I am a little surprised that the Reserve Bank of India’s (RBI’s) assessment in its April monetary policy of the “potential” rate of growth for the economy at roughly 7.5 per cent didn’t stir up a bigger controversy than it did. After all, the RBI’s number is much lower than the range of eight to nine per cent that the government would want us to believe is the economy’s natural capacity to grow. Of course, the central bank kept things a little ambiguous by referring to a “trend” rate of growth instead of using the word “potential”. This is, however, just semantics: a close reading of the policy statement should leave no doubt about the fact that the trend actually refers to the potential or sustainable level of growth. In the RBI’s own words, “an important issue in this regard is the economy’s trend rate of growth, ie, the rate that can be sustained over longer periods.”
The RBI’s prognosis of the capacity to grow finally gives a structure to a discussion that has always been a little fuzzy. The usual tack in arriving at growth potential has been to project a sustainable level of both domestic savings and external funding (the current account deficit) and then add the two up to get an investment rate. The investment rate is then used in conjunction with a multiplier (the capital-output ratio) that maps investments into final output. While this is analytically elegant, it can (as with most of these highly aggregative macro-models) yield a wide range of possibilities depending on the specific assumptions made about the variables involved.
The capital-output ratio is a particularly tricky variable since it has to build in things like productivity changes across industries and sectors, besides accounting for the change in the composition of economic output. This is no easy task, and it is easy to have large errors in estimating this. Also, since the model does not incorporate prices or inflation explicitly, it ignores a critical dimension of the very idea of “sustainability” or “potential”.
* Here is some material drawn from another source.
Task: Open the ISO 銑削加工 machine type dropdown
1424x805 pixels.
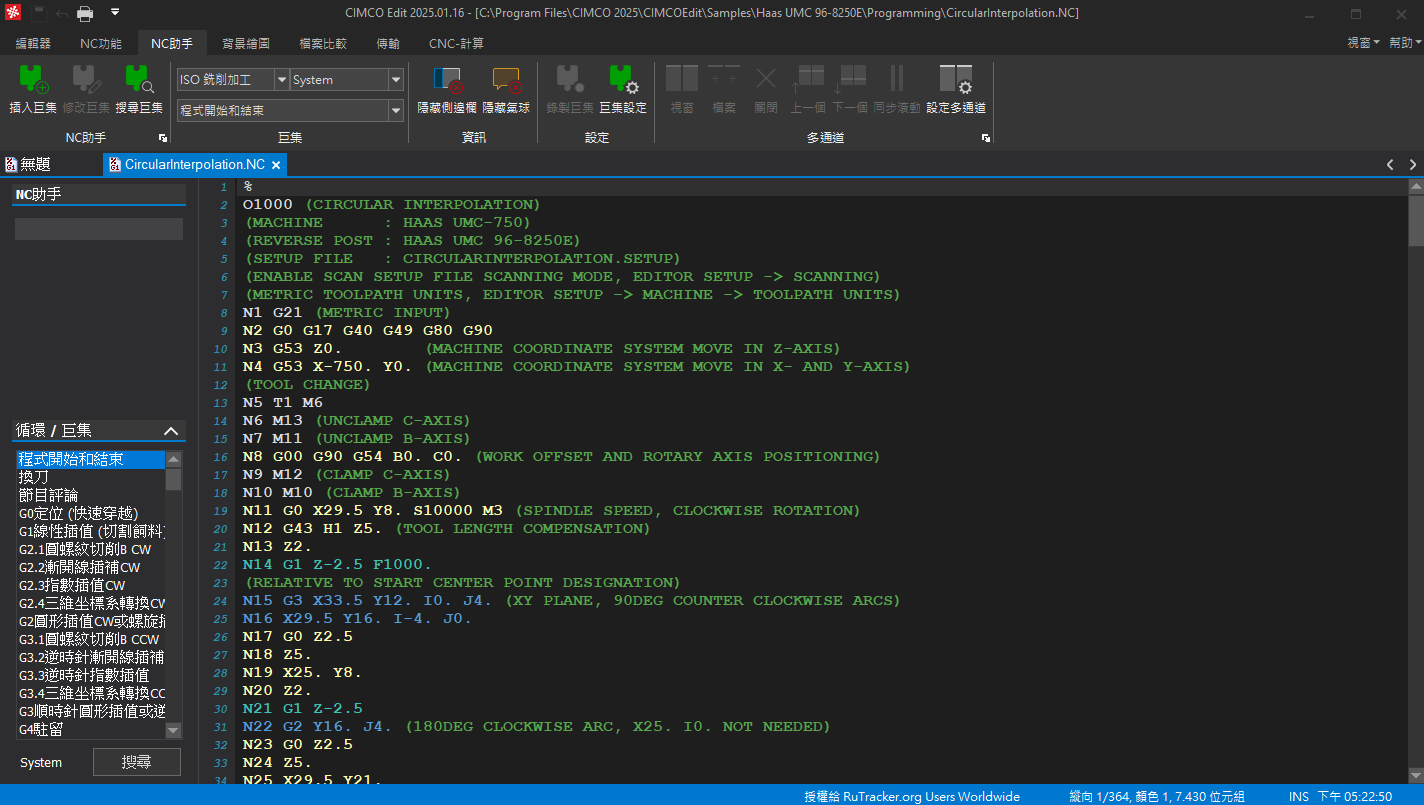Action: (281, 80)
The RBI’s approach (borrowed from conventional monetary theory) recasts the problem by asking a different question: given existing supply conditions, is there a threshold for the rate of growth above which inflation shows signs of accelerating? Since growth is ultimately determined by the amount of demand in the system, a related question is: at what levels of aggregate demand do key markets like infrastructure, labour and food switch from a state of equilibrium to a situation of rising excess demand? Going by the RBI’s estimates, this growth rate is about 7.5 per cent.
The question, then, is: has this “potential” growth declined significantly over the last few years? Did the growth rates of over nine per cent that we witnessed between 2005 and 2007 correspond to a higher capacity to grow, or had the economy overheated in this period?
The traditional analysis of “potential output” focuses closely on the labour market and views wage escalation as a key driver of inflation. The RBI, too, speaks of supply bottlenecks in the labour market as a key constraint on growth. Going by the experience of companies in the high-growth segments of services (banking , IT and telecom) and manufacturing (automobiles, engineering goods) that were hiring somewhat desperately to keep up with growing demand in the 2005-2007 period, the economy appeared to be growing way beyond what the supply of skilled labour could support. Attrition had reached record levels and, as companies outbid each other to hire, organised sector wages spiralled.
The global financial crisis curtailed the risk of a massive domestic wage-price spiral from the skilled labour market. As growth collapsed, there were job losses (or at least the demand for new workers evaporated) and the white-collar job market cooled off. However, even as growth weakened, the initial conditions for another spiral in wages and prices were slowly falling into place. As the effect of aggressive increases in procurement prices and a new employment guarantee scheme, rural wages started to escalate. Sectors like construction, large-scale farming and segments of manufacturing that had traditionally depended on the pool of low-cost migrant labour found that either workers were just not available or, if available, they demanded sharply increased wages. A new – but binding – constraint had emerged in the market for unskilled workers as well.
I am perhaps dwelling too much on the labour market. By 2006-07 bottlenecks in critical infrastructure like power and roads had begun to take a toll on production and costs. Captive power generation, for one, was becoming prohibitive as oil prices spiked. The national highway network (with its incomplete stretches) didn’t seem adequate to support the increased volume of freight traffic that came with nine per cent growth. Clearly, more needed to be done at that stage itself.
My sense is that, given the extant supply constraints, the potential growth rate in the economy before the crisis was in the ballpark of eight per cent. In the absence of any meaningful improvement in the supply of infrastructure, skills or agricultural productivity in the half-decade since the crisis, this has dropped to 7.5 per cent or perhaps lower. Growth and inflation come in pairs and a 7.5 per cent maps into a rate of inflation that (if the estimate of potential is correct) should constitute a stable, non-accelerating inflation rate. My estimate of this inflation rate is six to 6.5 per cent.
The government will have to learn the configuration of growth and inflation and adjust its long-term fiscal projections accordingly. Of course, it has the option of disagreeing with the RBI and betting on higher growth. This bet is likely to go seriously wrong unless the government can get its act together on the supply side.